Deen Freelon: I’ll give you one example. In information science, there are a lot of these studies that are really interested in the concept of “influence.” How do you measure influence on the Web? There are special issues of journals and conferences and panels that are dedicated to this. But very little of the work on the information science side spends a lot of time defining what influence is, or when it does define influence, it defines it operationally in terms of link propagation or retweets. That doesn’t engage with the long tradition of thinking about this concept from a social-psychological perspective or from a communications perspective, or some of the other perspectives that are out there.

This also doesn’t situate the concept of “influence” in terms of everything that it could possibly be. For example, if you’re looking at the concept of influence on Twitter, you could look at whether somebody retweeted it or copied some of it or retweeted a link. That’s a kind of influence. But is that the kind of influence that a politician or marketer would care about? Does it really change personal or voting behavior? Does it change opinions? I don’t think that we can really say that, at least in terms of the studies I’ve seen in this area. We need to be really specific when talking about influence.

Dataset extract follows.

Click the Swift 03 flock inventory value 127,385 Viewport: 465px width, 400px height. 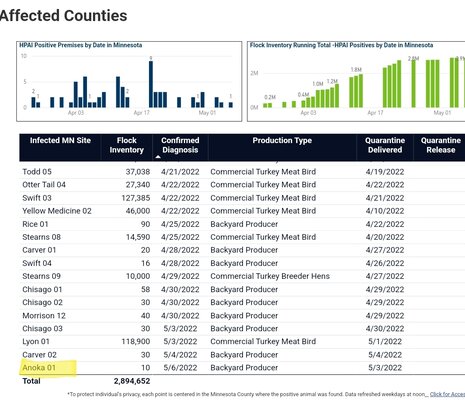coord(136,198)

I think this is where the communications discipline’s perspective comes in, because we have these qualitative methods that involve asking people if they think of themselves as influencers and, when they are the target of messages, if they think of themselves as having been influenced. This is very different than a researcher coming in from outside of a community that’s already engaged in communication and saying, “Well, this and that is influence, and this other stuff is not really influence.” We have to try to figure out how people understand how influence is occurring and the ways in which some forms of invisible influence might be happening in these spaces. I think that helps get us to a broader conception of influence than an on-the-surface conception, which a lot of Big Data studies these days are focusing on.